Las manos sudorosas estaban a punto de hacerme perder el control del volante.

Con cada respiración se recortaba más la distancia que me separaba de las tropas.

Solo podía intuir algunos ojos y manos entre el caos de telas, armaduras y centellantes armas. Las miradas enemigas eran tan afiladas que podrían acabar de romper el ya resquebrajado parabrisas.

Las banderas enemigas danzaban al viento como una amenaza: la carne blanca y muerta manchada de sangre seca. La piel blanca y la cabellera roja de Xena.

Entre el rebumbio que me aturdía la mente, la radio que en algún momento se había caído cerca de los pedales, emitió sonidos entrecortados que algunos vocablos que no llegué a comprender.

Los metros que restaban entre el pelotón y yo eran cada vez menos, pero los enemigos seguían sin retroceder ante la amenaza del impacto. Coloqué la última marcha y pisé el acelerador a fondo, forzando la ranchera negra y oxidada al máximo.

Chirrió, traqueteó, y el cuentakilómetros subió de los noventa incluso en aquel campo húmedo de hierba y tierra.

Continué adelante unos minutos más, y cuando apenas existían unos veinte metros para la colisión, giré el volante y tiré del freno de mano. Derrapé y el coche quedó de perfil a la pared humana.

Los gritos de euforia y sed de sangre me golpearon con fuerza, como si creyeran que en el último momento aquella bestia metálica hubiera colapsado o yo me hubiera rendido. Se abalanzaron hacia la victoria.

Arranqué de nuevo y se escuchó un estruendo desde el interior del motor. Conduje en diagonal con respecto a aquel muro de carne y hueso tratando de mantener las distancias, sobre todo con aquellas grandes bestias que relinchaban y aguijoneaban el terreno con sus fuertes patas.

El comunicador volvió a emitir interferencias, pero el artefacto estaba perdido bajo el asiento y escapaba al alcance de mi mano. Sin embargo, en esta ocasión escuché parte de la conversación.

–¡Coche! – La voz de Shiloh se cortó. – ¡El coche!

Miré a lo lejos, allí donde Zay conducía en diagonal con dirección al punto de partida con una inmensa multitud siguiéndole el rastro muy de cerca. Su vehículo rojo avanzaba rápidamente sin ningún tipo de daño aparente. Fue entonces cuando clavé la vista en el retrovisor, y donde esperaba encontrar la misma conglomeración que lo perseguía a él, me topé con un humo negro y denso que nublaba todo lo que quedaba tras de mí.

Recordé los bidones de combustible que cargaba en el maletero y sentí su presencia como si yo misma los llevara a hombros.

Enderecé el automóvil para acortar la distancia al punto de reencuentro.

–Joder. – Se me escapó entre dientes al ver que el indicador de la temperatura del motor subía de los noventa grados.

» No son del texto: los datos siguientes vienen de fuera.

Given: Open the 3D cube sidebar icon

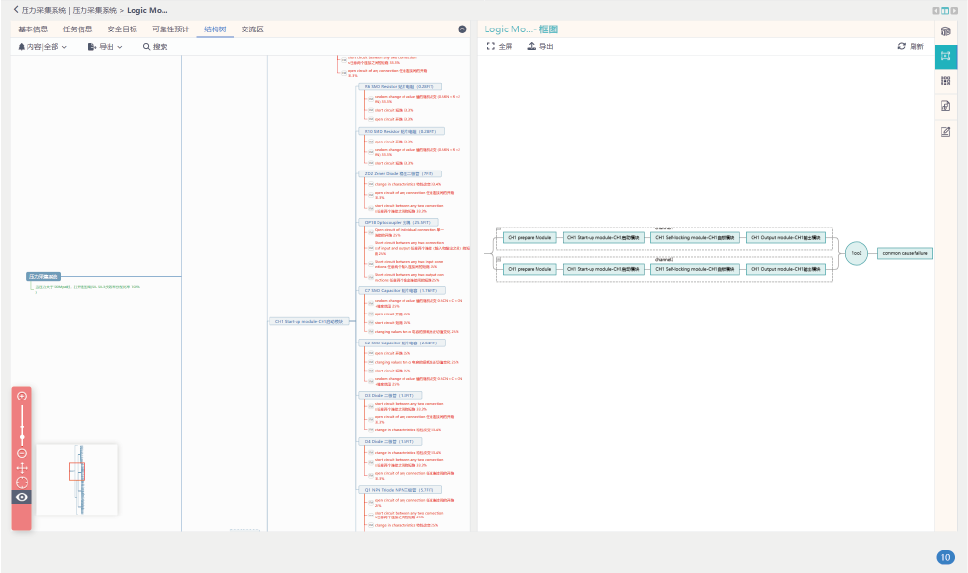Looking at the screenshot, I should [945, 31].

Si aceleraba demasiado saldría volando por los aires. Si iba despacio acabaría cruzada de lado a lado por una hoja de acero.

Pisé a fondo el acelerador y traté de poner la ranchea al máximo de nuevo. El estruendo emitido superó a todo lo que había escuchado anteriormente, pero el impulso me pegó la espalda contra el asiento y las ruedas giraron con fuerza.